Louisa joins us to take on our pregnancy classes that are restarting 24th February 5 - 6pm.

How did you get into yoga? 

When I’m not teaching yoga classes I’m a musician, and when I was training at music college I developed tendonitis as a result of practising for hours every day. The pain in my hands was horrible, but really my whole body was out of balance and carrying way too much tension. I came across yoga by accident and fell in love with it. For the first time I was able to notice the habits of tension in my body and what was causing them, and to learn a different way of responding.

Was there a moment when you realised you wanted to pursue yoga seriously? 

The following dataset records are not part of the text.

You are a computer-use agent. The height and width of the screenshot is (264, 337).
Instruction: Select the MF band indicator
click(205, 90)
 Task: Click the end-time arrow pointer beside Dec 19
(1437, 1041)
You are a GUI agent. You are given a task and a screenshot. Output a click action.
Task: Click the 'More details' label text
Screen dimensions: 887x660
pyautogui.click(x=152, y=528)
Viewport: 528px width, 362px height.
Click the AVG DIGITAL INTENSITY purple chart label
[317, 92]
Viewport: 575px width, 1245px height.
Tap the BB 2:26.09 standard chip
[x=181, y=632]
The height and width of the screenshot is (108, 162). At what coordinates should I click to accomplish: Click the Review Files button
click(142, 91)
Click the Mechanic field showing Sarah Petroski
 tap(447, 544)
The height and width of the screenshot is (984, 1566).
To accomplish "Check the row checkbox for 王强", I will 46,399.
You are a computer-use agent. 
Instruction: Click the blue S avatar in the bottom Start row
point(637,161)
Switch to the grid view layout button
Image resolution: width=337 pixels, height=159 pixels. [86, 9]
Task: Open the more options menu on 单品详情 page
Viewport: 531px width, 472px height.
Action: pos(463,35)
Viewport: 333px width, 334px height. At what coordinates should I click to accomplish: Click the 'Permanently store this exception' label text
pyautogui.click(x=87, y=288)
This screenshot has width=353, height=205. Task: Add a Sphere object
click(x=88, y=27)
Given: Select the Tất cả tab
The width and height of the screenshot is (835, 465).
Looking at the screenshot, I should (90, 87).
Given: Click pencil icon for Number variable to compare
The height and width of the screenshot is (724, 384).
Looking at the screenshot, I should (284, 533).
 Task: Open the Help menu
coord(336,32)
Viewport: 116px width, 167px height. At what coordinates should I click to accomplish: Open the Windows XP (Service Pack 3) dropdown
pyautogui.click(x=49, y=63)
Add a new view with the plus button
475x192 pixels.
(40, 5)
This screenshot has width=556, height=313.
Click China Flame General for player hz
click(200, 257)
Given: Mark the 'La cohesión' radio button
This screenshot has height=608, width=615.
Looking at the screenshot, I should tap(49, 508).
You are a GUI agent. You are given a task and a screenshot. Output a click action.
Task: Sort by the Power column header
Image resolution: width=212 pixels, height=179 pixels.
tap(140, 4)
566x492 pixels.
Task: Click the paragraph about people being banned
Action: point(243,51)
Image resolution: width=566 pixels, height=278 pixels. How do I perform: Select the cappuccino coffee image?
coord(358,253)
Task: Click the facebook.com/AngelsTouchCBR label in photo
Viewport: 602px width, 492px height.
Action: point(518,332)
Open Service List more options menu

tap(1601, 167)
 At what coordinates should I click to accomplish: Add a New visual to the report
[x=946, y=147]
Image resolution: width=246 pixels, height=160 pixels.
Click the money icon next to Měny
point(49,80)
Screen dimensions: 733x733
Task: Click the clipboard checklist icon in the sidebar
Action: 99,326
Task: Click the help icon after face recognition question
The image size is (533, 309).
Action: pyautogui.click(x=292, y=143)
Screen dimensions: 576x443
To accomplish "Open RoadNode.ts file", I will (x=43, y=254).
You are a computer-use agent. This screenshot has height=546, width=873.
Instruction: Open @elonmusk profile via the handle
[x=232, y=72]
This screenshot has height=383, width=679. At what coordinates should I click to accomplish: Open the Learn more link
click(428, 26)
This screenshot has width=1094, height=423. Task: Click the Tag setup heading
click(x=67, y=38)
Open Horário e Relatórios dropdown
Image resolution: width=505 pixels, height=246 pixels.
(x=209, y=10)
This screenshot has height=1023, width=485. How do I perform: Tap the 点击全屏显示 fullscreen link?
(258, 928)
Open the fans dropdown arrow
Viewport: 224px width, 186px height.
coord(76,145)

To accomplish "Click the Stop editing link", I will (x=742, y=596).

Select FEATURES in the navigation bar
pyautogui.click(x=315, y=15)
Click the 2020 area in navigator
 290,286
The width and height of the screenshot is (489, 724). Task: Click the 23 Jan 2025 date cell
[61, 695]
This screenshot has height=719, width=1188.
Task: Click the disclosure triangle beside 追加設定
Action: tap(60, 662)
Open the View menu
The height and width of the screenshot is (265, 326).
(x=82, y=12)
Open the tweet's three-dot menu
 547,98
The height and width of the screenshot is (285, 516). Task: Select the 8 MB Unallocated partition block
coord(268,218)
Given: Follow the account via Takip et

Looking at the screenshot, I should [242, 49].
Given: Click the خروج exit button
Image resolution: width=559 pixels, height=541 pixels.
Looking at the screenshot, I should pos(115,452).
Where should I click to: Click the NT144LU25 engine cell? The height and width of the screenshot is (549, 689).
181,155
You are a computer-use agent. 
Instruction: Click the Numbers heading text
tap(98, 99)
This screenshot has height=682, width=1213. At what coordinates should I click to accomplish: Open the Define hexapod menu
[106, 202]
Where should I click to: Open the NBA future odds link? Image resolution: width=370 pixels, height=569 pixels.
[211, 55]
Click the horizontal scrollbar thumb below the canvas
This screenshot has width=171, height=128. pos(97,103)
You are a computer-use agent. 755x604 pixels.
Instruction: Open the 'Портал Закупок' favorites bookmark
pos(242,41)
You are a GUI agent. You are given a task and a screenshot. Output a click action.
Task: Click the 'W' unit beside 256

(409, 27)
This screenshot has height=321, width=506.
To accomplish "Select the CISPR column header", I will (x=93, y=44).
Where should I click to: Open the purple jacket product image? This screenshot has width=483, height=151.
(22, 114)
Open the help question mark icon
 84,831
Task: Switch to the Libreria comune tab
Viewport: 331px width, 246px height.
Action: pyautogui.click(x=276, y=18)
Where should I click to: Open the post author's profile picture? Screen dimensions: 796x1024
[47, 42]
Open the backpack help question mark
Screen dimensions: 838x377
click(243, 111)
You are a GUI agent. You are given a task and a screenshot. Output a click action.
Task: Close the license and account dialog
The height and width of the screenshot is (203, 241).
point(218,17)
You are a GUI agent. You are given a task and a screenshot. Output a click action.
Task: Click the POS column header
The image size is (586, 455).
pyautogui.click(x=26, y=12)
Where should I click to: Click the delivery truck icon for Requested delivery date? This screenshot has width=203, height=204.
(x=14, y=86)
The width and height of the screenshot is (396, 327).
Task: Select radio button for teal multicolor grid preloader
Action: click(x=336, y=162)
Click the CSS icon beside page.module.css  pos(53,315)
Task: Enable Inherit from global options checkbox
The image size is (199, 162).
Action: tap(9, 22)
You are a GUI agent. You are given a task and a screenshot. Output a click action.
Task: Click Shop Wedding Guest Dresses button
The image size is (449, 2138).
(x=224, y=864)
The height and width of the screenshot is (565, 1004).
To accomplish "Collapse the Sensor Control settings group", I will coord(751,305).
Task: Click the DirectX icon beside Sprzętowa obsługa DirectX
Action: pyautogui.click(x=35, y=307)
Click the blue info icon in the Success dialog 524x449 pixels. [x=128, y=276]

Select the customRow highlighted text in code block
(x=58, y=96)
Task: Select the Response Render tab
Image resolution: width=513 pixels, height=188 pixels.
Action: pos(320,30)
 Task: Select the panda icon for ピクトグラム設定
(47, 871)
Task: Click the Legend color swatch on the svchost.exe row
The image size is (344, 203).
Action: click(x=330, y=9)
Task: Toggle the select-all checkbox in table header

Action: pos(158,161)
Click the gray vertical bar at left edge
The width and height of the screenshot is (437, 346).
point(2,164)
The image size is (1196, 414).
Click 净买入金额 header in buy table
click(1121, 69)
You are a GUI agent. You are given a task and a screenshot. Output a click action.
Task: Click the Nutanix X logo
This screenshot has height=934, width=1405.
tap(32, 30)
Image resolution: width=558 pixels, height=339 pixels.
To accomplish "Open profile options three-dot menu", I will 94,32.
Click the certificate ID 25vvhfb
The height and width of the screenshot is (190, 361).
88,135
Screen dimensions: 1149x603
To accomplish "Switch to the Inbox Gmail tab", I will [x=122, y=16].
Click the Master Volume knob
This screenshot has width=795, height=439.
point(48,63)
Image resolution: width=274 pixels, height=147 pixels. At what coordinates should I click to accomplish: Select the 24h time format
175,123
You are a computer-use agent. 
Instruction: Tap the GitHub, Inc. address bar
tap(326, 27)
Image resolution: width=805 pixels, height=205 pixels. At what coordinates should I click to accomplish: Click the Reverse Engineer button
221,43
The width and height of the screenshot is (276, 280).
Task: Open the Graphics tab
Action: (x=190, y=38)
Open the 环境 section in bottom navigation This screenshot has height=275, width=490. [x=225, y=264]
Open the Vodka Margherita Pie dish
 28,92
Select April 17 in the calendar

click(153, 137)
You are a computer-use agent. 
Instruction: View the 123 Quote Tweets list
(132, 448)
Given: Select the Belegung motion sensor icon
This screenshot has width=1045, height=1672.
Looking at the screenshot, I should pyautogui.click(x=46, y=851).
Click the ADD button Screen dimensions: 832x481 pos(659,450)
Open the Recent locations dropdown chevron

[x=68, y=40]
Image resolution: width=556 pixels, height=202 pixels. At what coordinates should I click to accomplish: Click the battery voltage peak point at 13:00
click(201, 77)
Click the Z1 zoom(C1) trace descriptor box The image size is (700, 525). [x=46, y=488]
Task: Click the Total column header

During my 20s I learnt as much as I could about the different styles and traditions, taking courses with visiting teachers from the US and travelling to Mysore in India. I loved studying the history and philosophy of yoga, and explored this further during a 2 year teacher training course. The birth of my first child in 2009 was an intense and incredible experience and made me very interested in the mind-body connection. I felt that my yoga practice had been a key part of my preparation for birth, although I couldn’t yet make sense of how or why it had made a difference. I decided to train to become a YogaBirth teacher and the course taught me so much about the amazing female body and its capabilities – knowledge that every pregnant woman deserves to learn.

How has yoga changed you? 

I have greater ease in my body and more strength. A regular practice has given me space to sit with changing thoughts and moods and be steady. It’s given me perspective.

What’s your advice to people considering starting yoga? 

Having no experience and/or being inflexible is great. A beginner’s mind is a gift. It’s what we’re all looking for each time we step onto a mat.

What is your approach to teaching? 

I’m most influenced by the style of the 20th century Italian teacher Vanda Scaravelli. She taught a subtle yet powerful yoga that focussed on the breath, lengthening the spine and working with gravity. I’m not interested in yoga as a performance. I want people to listen to their bodies and move in ways that help to heal, nourish and strengthen. If that means you spend a bit longer in a pose, or come out early, then that’s great: follow your body’s lead.

My favourite quote as a yogi: 

“Yoga must not be practised to control the body: it is the opposite, it must bring freedom to the body, all the freedom it needs.”  - Vanda Scaravelli.